In this way, then, Dracula's activity continues to resemble that of a virus. He moves often invisibly, and he crops up where he is least expected. His potential for appearance prompts a feeling of continual paranoia in those around him. And although he can be dispatched, it is only through the utmost care, and the use of special tinctures that must be prepared in advance of his arrival. 

Chapter 25 Quotes

He has so used your mind; and by it he has left us here in Varna, whilst the ship that carried him rushed through enveloping fog up to Galatz, where, doubtless, he has made preparation for escaping from us.

Related Characters: Abraham Van Helsing (speaker), Count Dracula, Mina Harker
Page Number: 294
Explanation and Analysis:

The novel closes with a chase scene. In many ways, the chase for Dracula has occurred throughout - the novel is structured as a sequence of scenes in which Dracula appears and is then repelled, either by chance or by the concerted efforts of the vampire hunters. The plot is not so much a web of intrigue as it is a set of plans that are put into place to trap Dracula, and, after he escapes, to find him again.

In this closing sequence, then, Dracula is chased back into Transylvania, his ancestral homeland. Thus, although a good part of the middle of the novel takes place in England, the beginning and the end occur abroad, in what is now Romania. The "otherness" of these scenes, surrounded by fog, strange animals, and forbidding castles, is a counterpoint to the "home" that is described in and around London, where modern life goes on more or less uninterrupted, even as Dracula attacks. 

Chapter 26 Quotes

Now God be thanked that all has not been in vain! See! the snow is not more stainless than her forehead! The curse has passed away!

Related Characters: Quincey Harker (speaker), Mina Harker
Page Number: 325
Explanation and Analysis:

The idea of a "curse," and the related idea of a "mark" or "stain," are central to the text. The reader becomes aware of Dracula's presence through physical traces - that one character seems pale, or that another has bite marks on her throat. Dracula steals the soul, the essence of a person (and also violates them in an almost sexual manner), and in doing this, he leaves unmistakeable marks on that person's body. These traces are the clues by which the scientific mind can work to find Dracula. And even though Dracula is a cunning villain, he can nevertheless be tracked using these clues.

Thus Stoker combines, again, the spiritual elements of a religiously-infused thriller with the cold, hard scientific rationalism of a detective novel.

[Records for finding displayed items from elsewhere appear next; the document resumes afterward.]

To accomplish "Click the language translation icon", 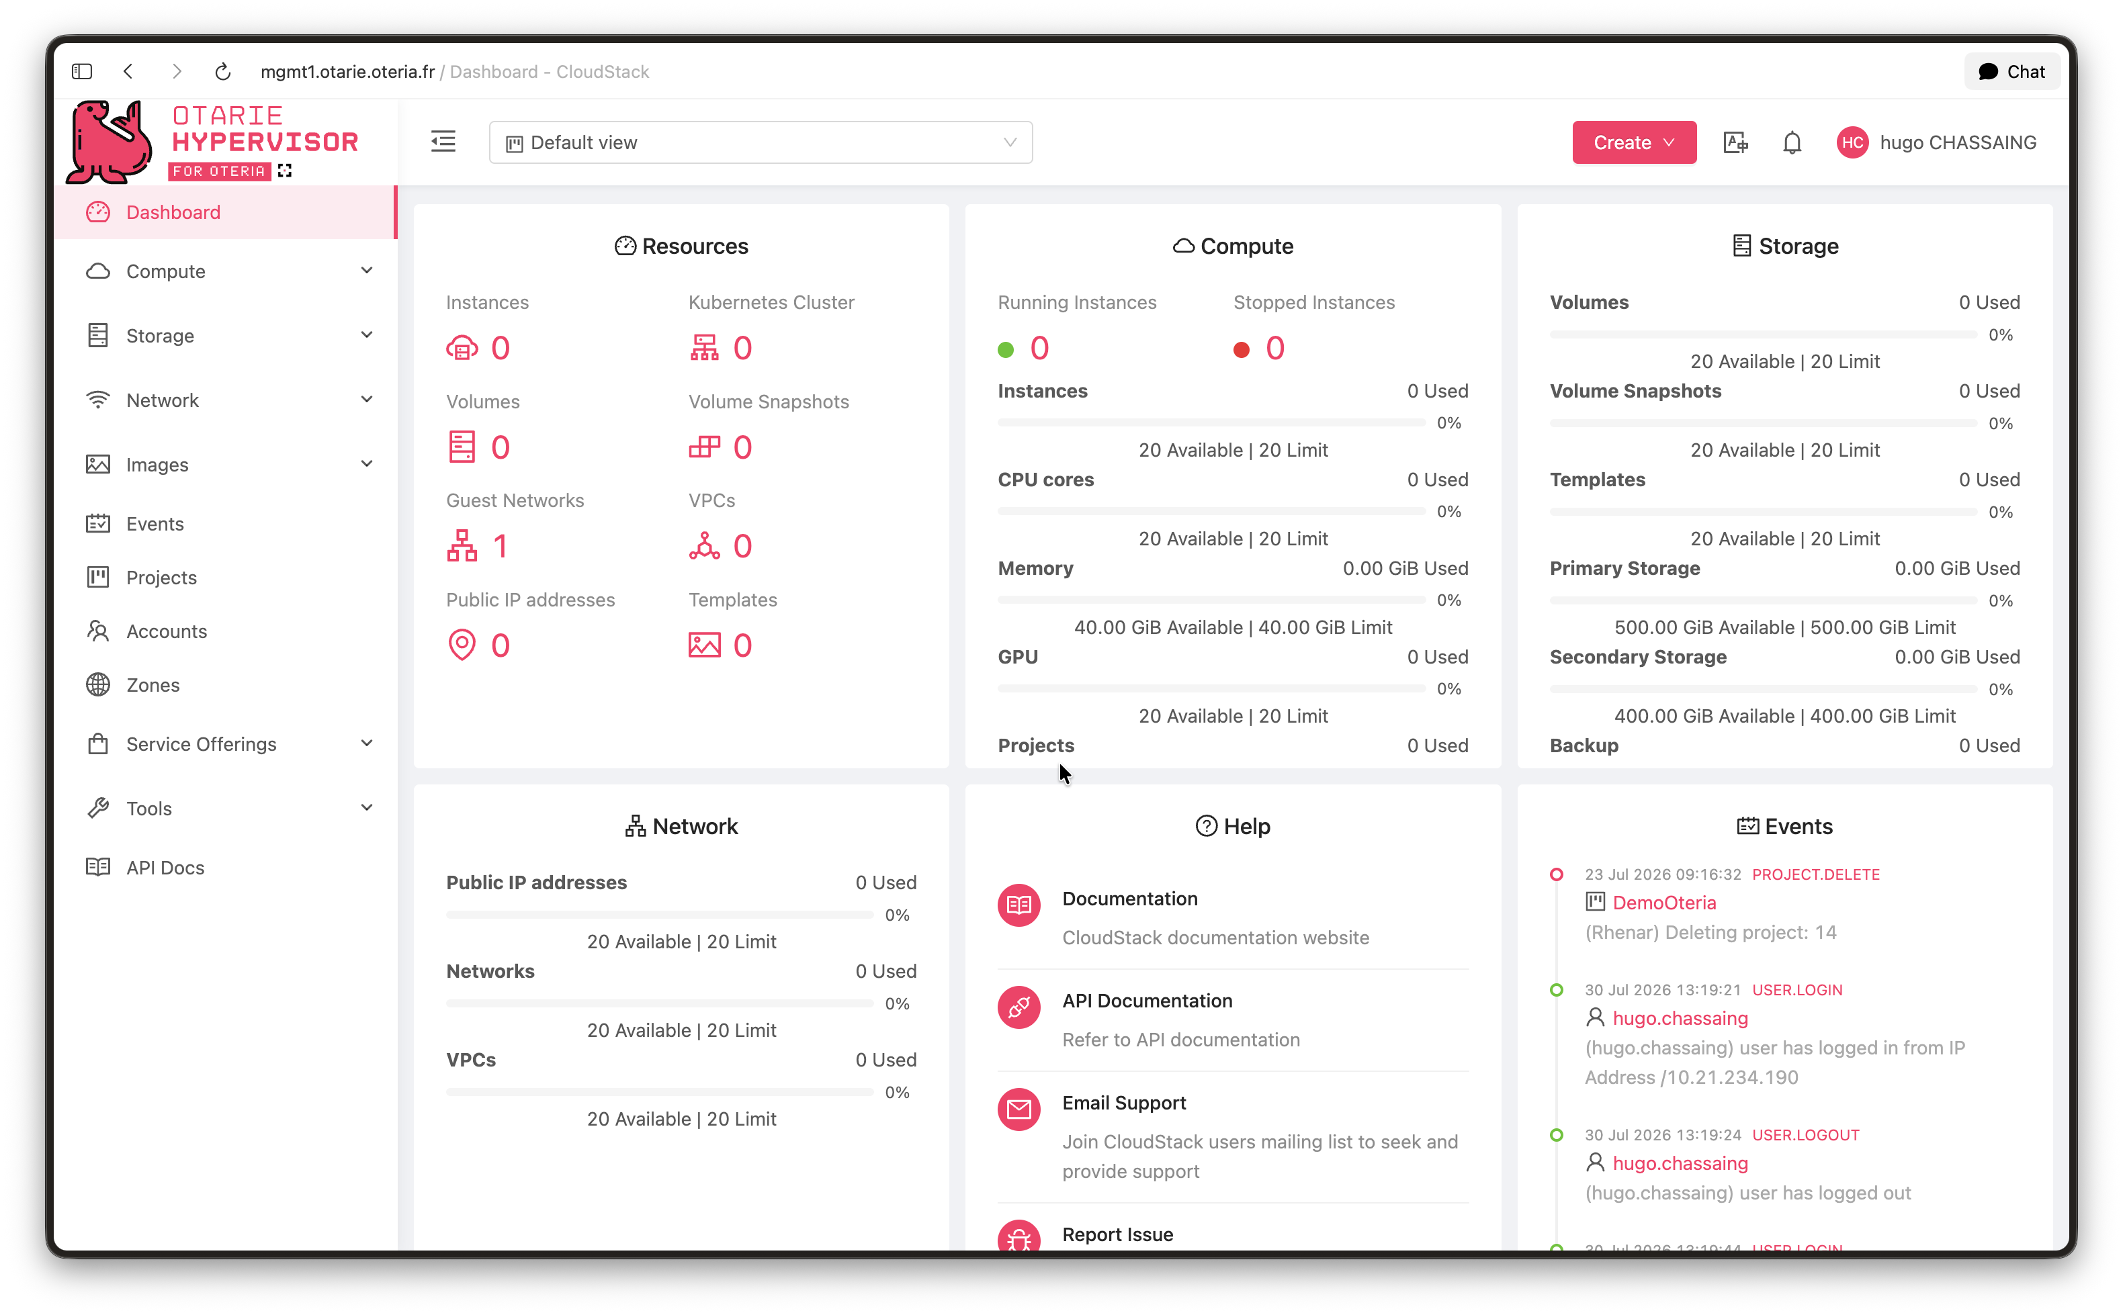I will (x=1735, y=143).
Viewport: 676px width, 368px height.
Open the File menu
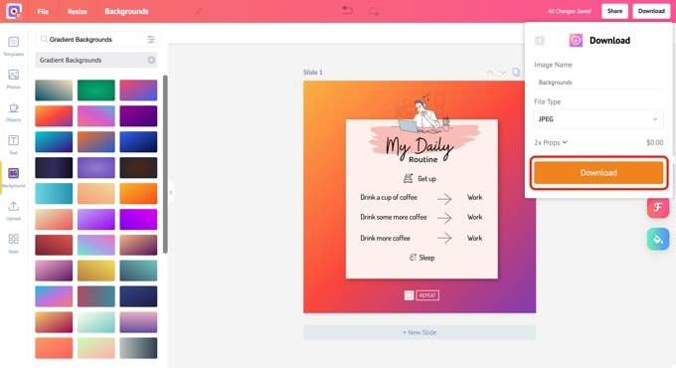tap(43, 11)
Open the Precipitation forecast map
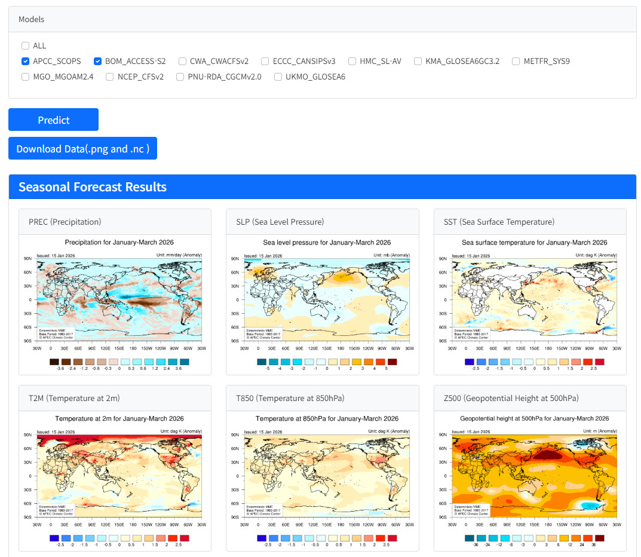Screen dimensions: 641x557 click(115, 302)
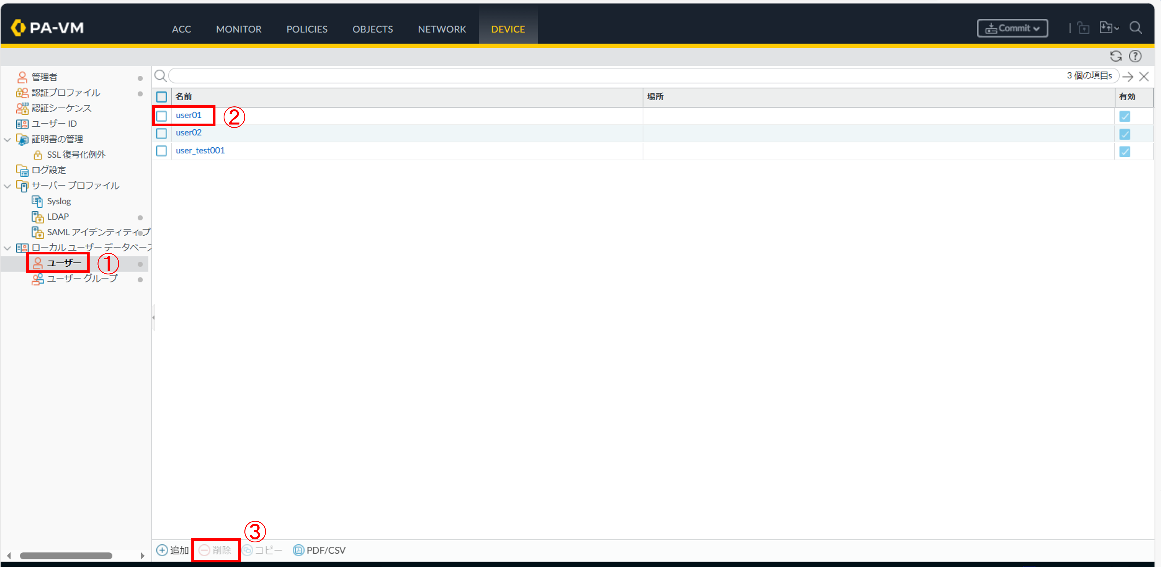The image size is (1161, 567).
Task: Click the global search magnifier icon
Action: point(1135,28)
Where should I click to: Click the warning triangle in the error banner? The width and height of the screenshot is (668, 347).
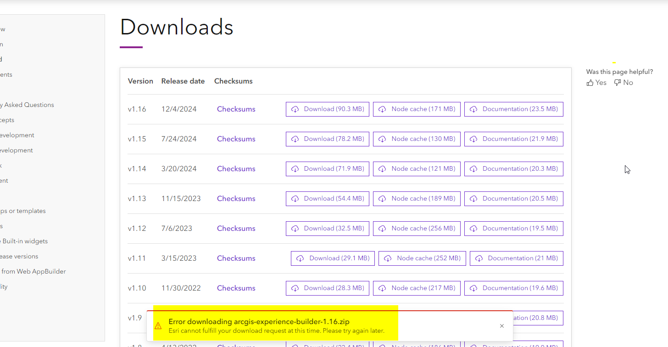[158, 326]
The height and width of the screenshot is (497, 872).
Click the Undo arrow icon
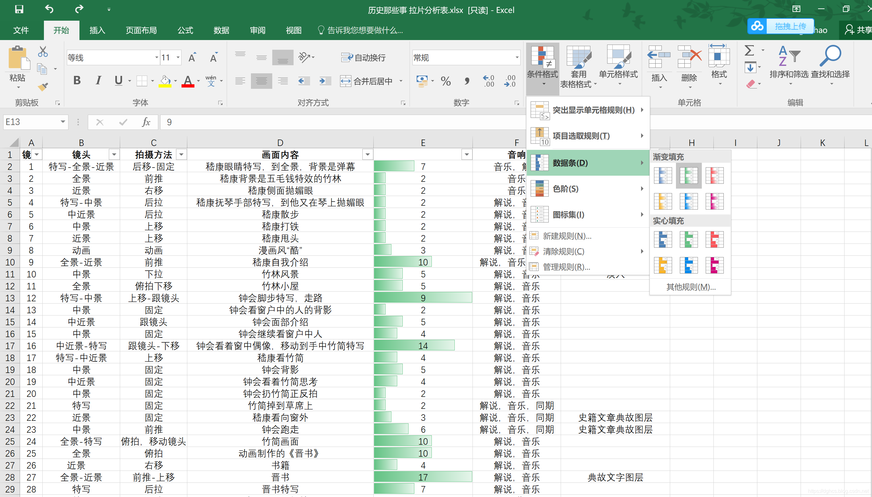click(x=49, y=9)
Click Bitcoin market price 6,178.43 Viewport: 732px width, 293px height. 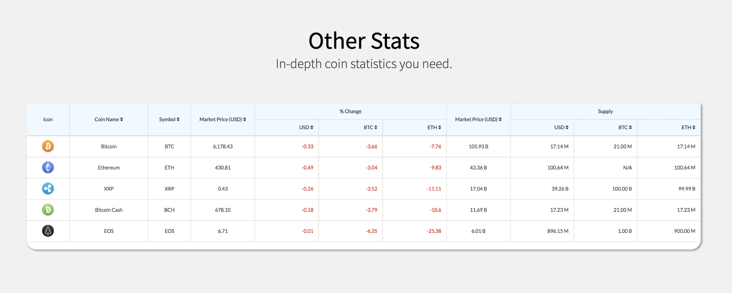[x=223, y=147]
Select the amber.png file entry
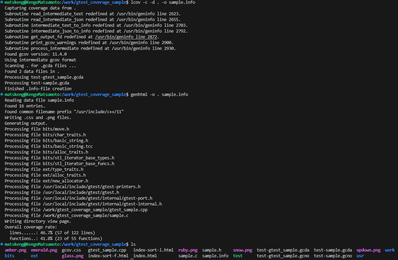Viewport: 398px width, 260px height. pos(16,250)
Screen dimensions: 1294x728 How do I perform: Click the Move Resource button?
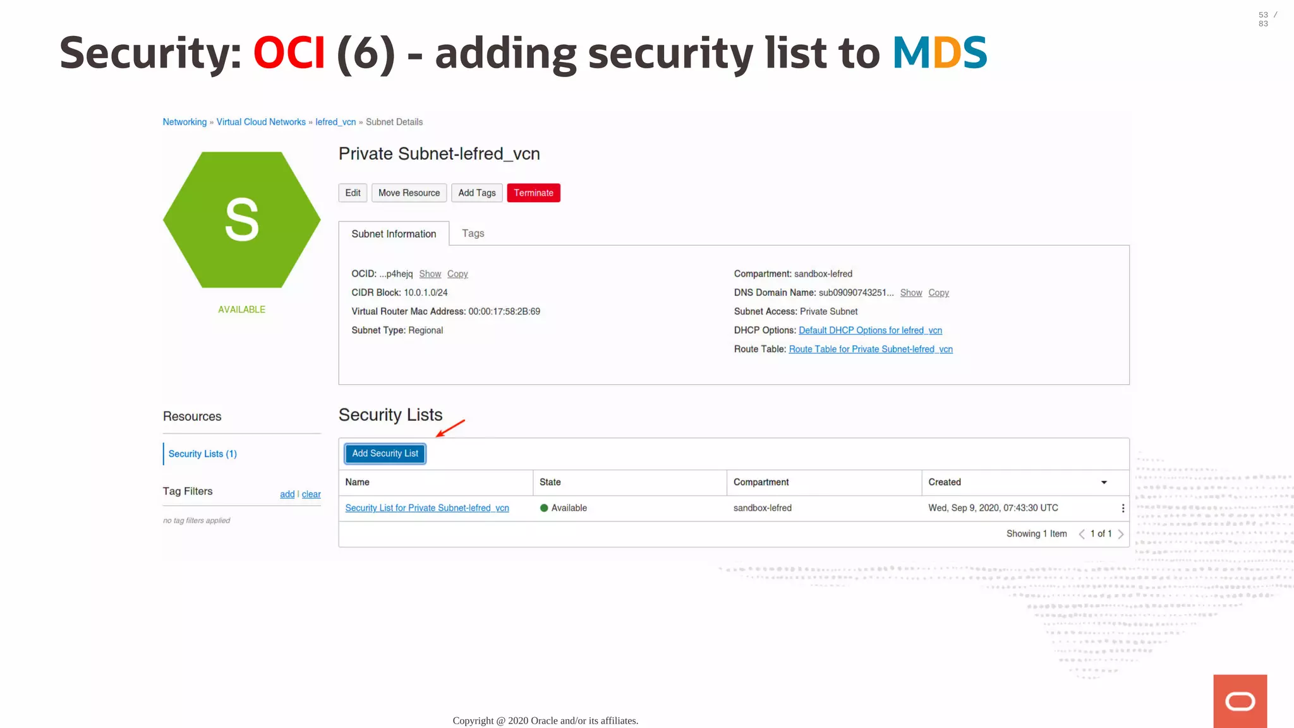409,193
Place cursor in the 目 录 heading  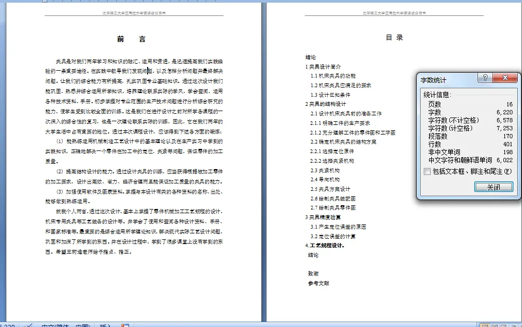395,37
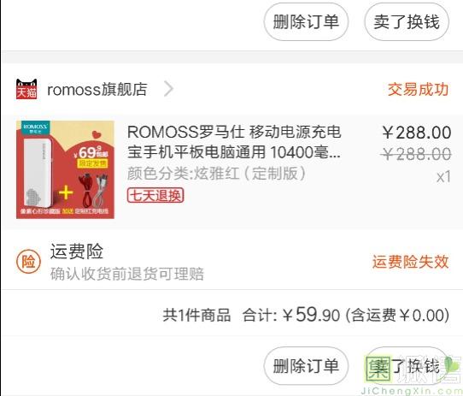
Task: Click the top 删除订单 button
Action: point(306,21)
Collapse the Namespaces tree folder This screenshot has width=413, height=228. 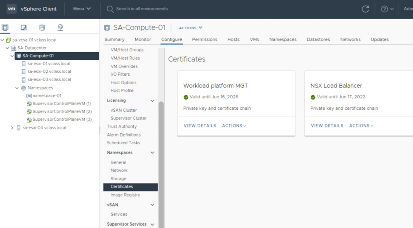[x=17, y=88]
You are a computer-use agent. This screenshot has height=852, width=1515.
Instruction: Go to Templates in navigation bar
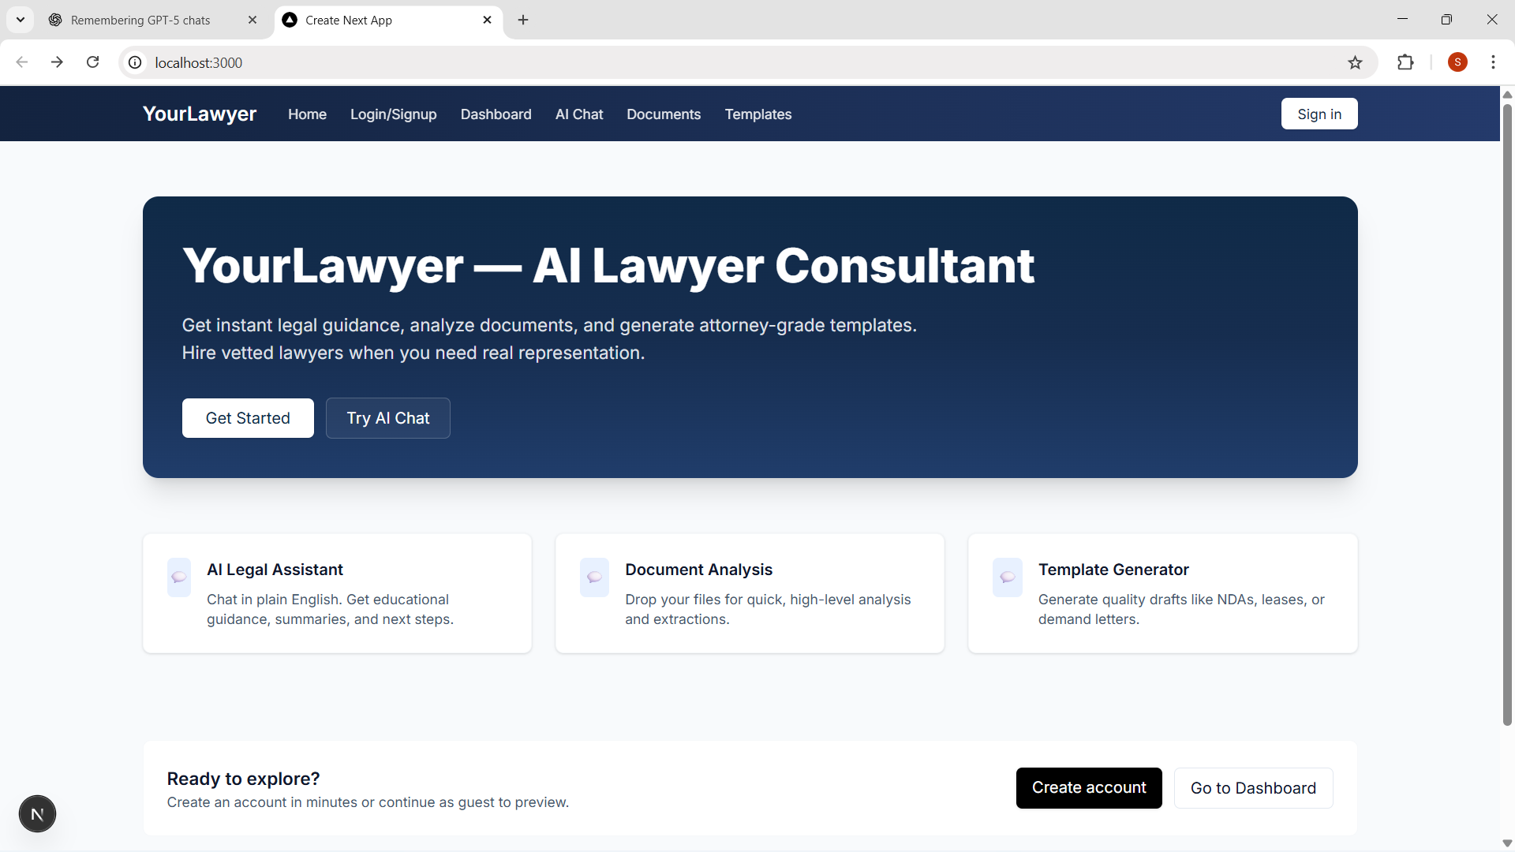tap(758, 114)
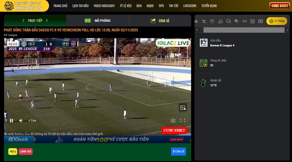Mute the video player volume
The image size is (292, 162).
21,120
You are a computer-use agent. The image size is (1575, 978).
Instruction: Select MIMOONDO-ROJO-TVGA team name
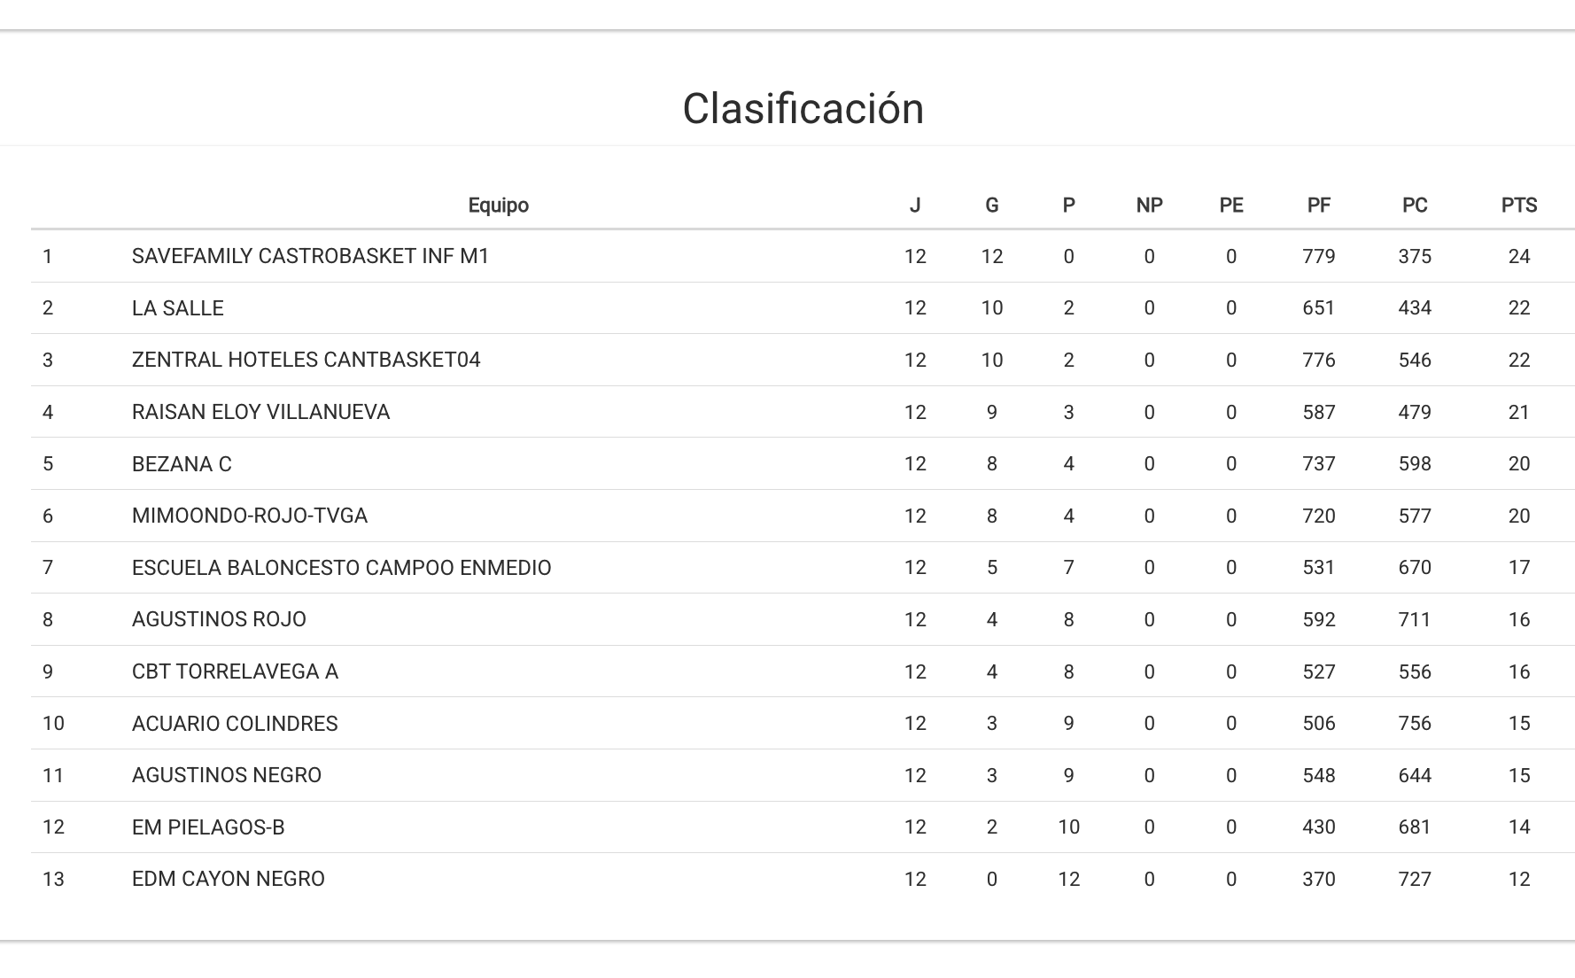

We know Dracula's presence by his physical traces, and when Dracula is defeated, we see those traces, as if by magic, removed from the bodies of those who have been afflicted by him. This is a perfect cycle of, and encapsulation of, Dracula's power and influence in the text. He is the presence always present, always noticeable to the trained eye - and yet he is terribly difficult to track, and even more difficult to defeat. Here, he is finally overcome.